Carnegie Mellon University has prototyped a video-based control system that automates a form of microscopic eye surgery to create a procedure which could be both faster and more accurate than current methods. Separately, researchers at Johns Hopkins University are trying to fuse optical and electromechanical sensors to enable more accurate surgical instruments.

In the video below, Brian Becker, a Carnegie Mellon PhD student, describes a video-based control system that automates a form of retinal surgery known as laser coagulation. In early tests, the system proved 40 percent faster and 22 percent more accurate than the current approach.

Separate teams of researchers are collaborating on wired surgical instruments that could more effectively estimate their position and orientation using a combination of accelerometers, magnetometers and optical sensors. The work is a partnership between at Johns Hopkins and the Fraunenhofer Institute.

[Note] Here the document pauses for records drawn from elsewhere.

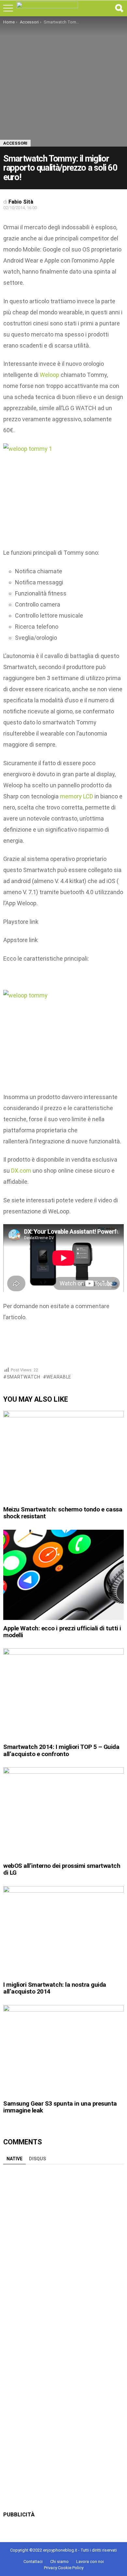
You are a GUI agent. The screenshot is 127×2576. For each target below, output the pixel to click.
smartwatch (23, 1377)
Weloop (49, 374)
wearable (58, 1377)
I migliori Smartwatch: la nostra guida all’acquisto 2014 (54, 1988)
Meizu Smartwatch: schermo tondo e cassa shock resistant (62, 1513)
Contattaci (33, 2561)
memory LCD (76, 796)
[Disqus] (63, 2249)
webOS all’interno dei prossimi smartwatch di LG (61, 1869)
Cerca (119, 8)
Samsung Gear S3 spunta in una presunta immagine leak (60, 2107)
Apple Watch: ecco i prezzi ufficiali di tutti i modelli (62, 1631)
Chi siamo (59, 2561)
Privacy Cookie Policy (63, 2567)
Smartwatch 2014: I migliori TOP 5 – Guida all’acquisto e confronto (61, 1750)
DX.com (21, 1170)
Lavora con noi (90, 2561)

"We believe it's possible to fuse inertial and electromagnetic sensors--this is something of a Holy Grail," in digital surgery, Peter Kazanzides, a chief systems and robotics engineer at Johns Hopkins.

Frauenhofer is building custom electronics boards for the device that will be tested later this month. Ultimately the group hopes to use wireless technology to control the hybrid instruments.

There's plenty of room for innovation in sensors for surgical gear, said Cameron Riviera, a bioengineering professor at CMU. Tracking moving soft tissue in real time during an operation is at the leading edge of digital techniques and will require new sensor technologies, he said.

The researchers discussed their work at the recent conference of the IEEE Engineering in Medicine and Biology Society (EMBC '09).